The Wallpaper Calculator instantly determines how many rolls you need for any room. No guesswork. No waste. Just accurate calculations based on your exact measurements.
Smart Pattern Matching
Automatically accounts for pattern repeats
Calculates trimming allowances
Adjusts for different roll sizes
Flexible Measurements
Toggle between imperial (feet) and metric (meters)
Input custom door and window dimensions
Quick presets for standard openings
Professional Accuracy
The calculator subtracts door and window areas from your total. It factors in pattern waste and adds a configurable safety margin. You get detailed breakdowns showing every step of the calculation.
Visual Guidance
Built-in room diagram shows exactly what to measure. Tooltips explain technical terms. The interface guides you through the entire process.

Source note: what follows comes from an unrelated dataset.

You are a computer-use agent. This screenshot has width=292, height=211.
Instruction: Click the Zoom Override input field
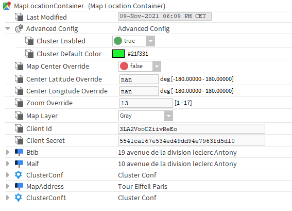(x=146, y=103)
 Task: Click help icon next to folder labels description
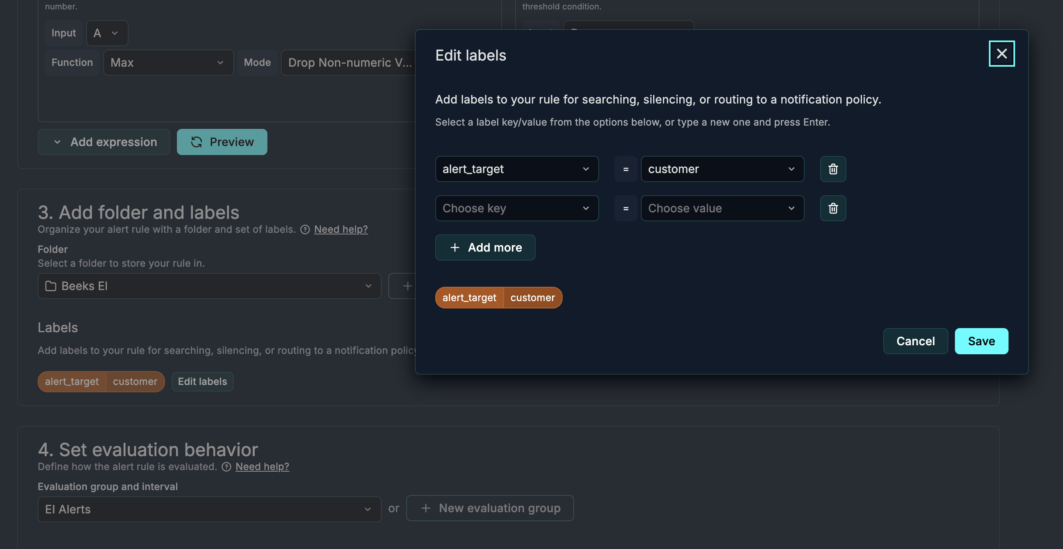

Exact roll count needed for your project
Step-by-step breakdown of all calculations
Smart recommendations for ordering extra rolls
Waste factor suggestions based on pattern complexity
Perfect for DIY enthusiasts, professional decorators, and anyone planning a wallpapering project. Enter your measurements, adjust for openings, and know exactly what to buy.
A wallpaper calculator is a measurement tool that determines the number of wallpaper rolls needed to cover specific wall dimensions by calculating total surface area, accounting for pattern repeats, and factoring in standard roll sizes to prevent material shortage or excess waste.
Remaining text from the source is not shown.